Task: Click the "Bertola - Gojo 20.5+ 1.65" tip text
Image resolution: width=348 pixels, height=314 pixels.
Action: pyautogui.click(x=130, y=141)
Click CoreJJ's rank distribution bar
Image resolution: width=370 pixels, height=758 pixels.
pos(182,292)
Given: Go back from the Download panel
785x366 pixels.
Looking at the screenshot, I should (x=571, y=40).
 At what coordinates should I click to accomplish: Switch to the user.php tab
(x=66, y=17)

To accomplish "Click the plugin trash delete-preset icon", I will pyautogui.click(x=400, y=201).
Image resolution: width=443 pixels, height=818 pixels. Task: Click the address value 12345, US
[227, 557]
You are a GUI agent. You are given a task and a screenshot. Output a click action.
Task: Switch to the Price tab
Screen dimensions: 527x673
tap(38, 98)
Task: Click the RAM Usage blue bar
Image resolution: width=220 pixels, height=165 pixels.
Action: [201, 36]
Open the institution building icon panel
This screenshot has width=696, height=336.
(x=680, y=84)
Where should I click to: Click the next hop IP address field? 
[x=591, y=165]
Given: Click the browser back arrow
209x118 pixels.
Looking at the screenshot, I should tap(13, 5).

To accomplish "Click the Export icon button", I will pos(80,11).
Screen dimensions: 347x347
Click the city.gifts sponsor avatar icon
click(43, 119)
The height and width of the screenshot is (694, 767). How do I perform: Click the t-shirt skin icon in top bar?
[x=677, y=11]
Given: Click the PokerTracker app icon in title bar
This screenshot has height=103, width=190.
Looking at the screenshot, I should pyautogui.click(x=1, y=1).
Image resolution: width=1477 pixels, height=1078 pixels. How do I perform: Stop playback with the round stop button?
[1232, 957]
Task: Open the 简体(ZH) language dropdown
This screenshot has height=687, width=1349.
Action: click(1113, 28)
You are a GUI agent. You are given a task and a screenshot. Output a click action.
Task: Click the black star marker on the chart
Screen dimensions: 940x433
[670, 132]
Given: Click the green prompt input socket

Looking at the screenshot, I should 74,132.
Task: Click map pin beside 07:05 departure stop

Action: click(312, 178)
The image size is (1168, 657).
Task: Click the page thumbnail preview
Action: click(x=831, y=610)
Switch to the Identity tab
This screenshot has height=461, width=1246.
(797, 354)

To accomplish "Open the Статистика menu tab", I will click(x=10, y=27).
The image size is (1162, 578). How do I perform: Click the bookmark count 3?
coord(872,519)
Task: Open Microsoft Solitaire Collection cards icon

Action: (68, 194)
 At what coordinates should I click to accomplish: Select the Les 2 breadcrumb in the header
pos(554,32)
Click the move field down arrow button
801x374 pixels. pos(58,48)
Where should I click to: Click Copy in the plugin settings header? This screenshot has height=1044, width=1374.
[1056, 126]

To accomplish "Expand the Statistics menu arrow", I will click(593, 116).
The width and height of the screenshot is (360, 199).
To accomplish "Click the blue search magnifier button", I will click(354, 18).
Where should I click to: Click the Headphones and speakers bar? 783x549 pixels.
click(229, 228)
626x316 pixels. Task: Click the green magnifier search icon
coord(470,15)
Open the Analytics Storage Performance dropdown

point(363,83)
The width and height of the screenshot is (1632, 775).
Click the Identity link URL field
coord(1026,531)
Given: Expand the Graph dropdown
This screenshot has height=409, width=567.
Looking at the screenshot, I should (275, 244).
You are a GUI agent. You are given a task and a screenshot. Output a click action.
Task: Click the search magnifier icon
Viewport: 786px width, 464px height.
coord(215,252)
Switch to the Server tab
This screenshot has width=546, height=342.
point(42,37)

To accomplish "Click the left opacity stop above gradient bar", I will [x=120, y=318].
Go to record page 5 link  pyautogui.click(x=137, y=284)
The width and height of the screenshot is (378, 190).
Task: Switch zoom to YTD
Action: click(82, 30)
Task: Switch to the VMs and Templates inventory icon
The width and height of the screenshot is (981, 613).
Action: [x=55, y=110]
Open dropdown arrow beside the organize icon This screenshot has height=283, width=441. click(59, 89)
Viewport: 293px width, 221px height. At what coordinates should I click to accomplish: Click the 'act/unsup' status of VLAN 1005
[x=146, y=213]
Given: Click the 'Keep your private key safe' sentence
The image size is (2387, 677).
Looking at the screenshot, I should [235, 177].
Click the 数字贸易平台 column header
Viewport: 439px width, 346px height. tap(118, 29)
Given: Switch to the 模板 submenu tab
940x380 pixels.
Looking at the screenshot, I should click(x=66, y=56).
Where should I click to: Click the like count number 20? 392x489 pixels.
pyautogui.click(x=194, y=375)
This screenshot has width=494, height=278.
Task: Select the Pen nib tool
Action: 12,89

_ _ _ _

The complete set of entries above must be reproduced verbatim.

Task: Click the "Bertola - Gojo 20.5+ 1.65" tip text
Image resolution: width=348 pixels, height=314 pixels.
Action: pyautogui.click(x=130, y=141)
Click CoreJJ's rank distribution bar
Image resolution: width=370 pixels, height=758 pixels.
pos(182,292)
Given: Go back from the Download panel
785x366 pixels.
Looking at the screenshot, I should (x=571, y=40).
 At what coordinates should I click to accomplish: Switch to the user.php tab
(x=66, y=17)

To accomplish "Click the plugin trash delete-preset icon", I will pyautogui.click(x=400, y=201).
Image resolution: width=443 pixels, height=818 pixels. Task: Click the address value 12345, US
[227, 557]
You are a GUI agent. You are given a task and a screenshot. Output a click action.
Task: Switch to the Price tab
Screen dimensions: 527x673
tap(38, 98)
Task: Click the RAM Usage blue bar
Image resolution: width=220 pixels, height=165 pixels.
Action: [201, 36]
Open the institution building icon panel
This screenshot has width=696, height=336.
(x=680, y=84)
Where should I click to: Click the next hop IP address field? 
[x=591, y=165]
Given: Click the browser back arrow
209x118 pixels.
Looking at the screenshot, I should tap(13, 5).

To accomplish "Click the Export icon button", I will pos(80,11).
Screen dimensions: 347x347
Click the city.gifts sponsor avatar icon
click(43, 119)
The height and width of the screenshot is (694, 767). How do I perform: Click the t-shirt skin icon in top bar?
[x=677, y=11]
Given: Click the PokerTracker app icon in title bar
This screenshot has height=103, width=190.
Looking at the screenshot, I should pyautogui.click(x=1, y=1).
Image resolution: width=1477 pixels, height=1078 pixels. How do I perform: Stop playback with the round stop button?
[1232, 957]
Task: Open the 简体(ZH) language dropdown
This screenshot has height=687, width=1349.
Action: click(1113, 28)
You are a GUI agent. You are given a task and a screenshot. Output a click action.
Task: Click the black star marker on the chart
Screen dimensions: 940x433
[670, 132]
Given: Click the green prompt input socket

Looking at the screenshot, I should 74,132.
Task: Click map pin beside 07:05 departure stop

Action: click(312, 178)
The image size is (1168, 657).
Task: Click the page thumbnail preview
Action: click(x=831, y=610)
Switch to the Identity tab
This screenshot has height=461, width=1246.
(797, 354)

To accomplish "Open the Статистика menu tab", I will click(x=10, y=27).
The image size is (1162, 578). How do I perform: Click the bookmark count 3?
coord(872,519)
Task: Open Microsoft Solitaire Collection cards icon

Action: (68, 194)
 At what coordinates should I click to accomplish: Select the Les 2 breadcrumb in the header
pos(554,32)
Click the move field down arrow button
801x374 pixels. pos(58,48)
Where should I click to: Click Copy in the plugin settings header? This screenshot has height=1044, width=1374.
[1056, 126]

To accomplish "Expand the Statistics menu arrow", I will click(593, 116).
The width and height of the screenshot is (360, 199).
To accomplish "Click the blue search magnifier button", I will click(354, 18).
Where should I click to: Click the Headphones and speakers bar? 783x549 pixels.
click(229, 228)
626x316 pixels. Task: Click the green magnifier search icon
coord(470,15)
Open the Analytics Storage Performance dropdown

point(363,83)
The width and height of the screenshot is (1632, 775).
Click the Identity link URL field
coord(1026,531)
Given: Expand the Graph dropdown
This screenshot has height=409, width=567.
Looking at the screenshot, I should (275, 244).
You are a GUI agent. You are given a task and a screenshot. Output a click action.
Task: Click the search magnifier icon
Viewport: 786px width, 464px height.
coord(215,252)
Switch to the Server tab
This screenshot has width=546, height=342.
point(42,37)

To accomplish "Click the left opacity stop above gradient bar", I will [x=120, y=318].
Go to record page 5 link  pyautogui.click(x=137, y=284)
The width and height of the screenshot is (378, 190).
Task: Switch zoom to YTD
Action: click(82, 30)
Task: Switch to the VMs and Templates inventory icon
The width and height of the screenshot is (981, 613).
Action: [x=55, y=110]
Open dropdown arrow beside the organize icon This screenshot has height=283, width=441. click(59, 89)
Viewport: 293px width, 221px height. At what coordinates should I click to accomplish: Click the 'act/unsup' status of VLAN 1005
[x=146, y=213]
Given: Click the 'Keep your private key safe' sentence
The image size is (2387, 677).
Looking at the screenshot, I should [235, 177].
Click the 数字贸易平台 column header
Viewport: 439px width, 346px height. tap(118, 29)
Given: Switch to the 模板 submenu tab
940x380 pixels.
Looking at the screenshot, I should click(x=66, y=56).
Where should I click to: Click the like count number 20? 392x489 pixels.
pyautogui.click(x=194, y=375)
This screenshot has width=494, height=278.
Task: Select the Pen nib tool
Action: 12,89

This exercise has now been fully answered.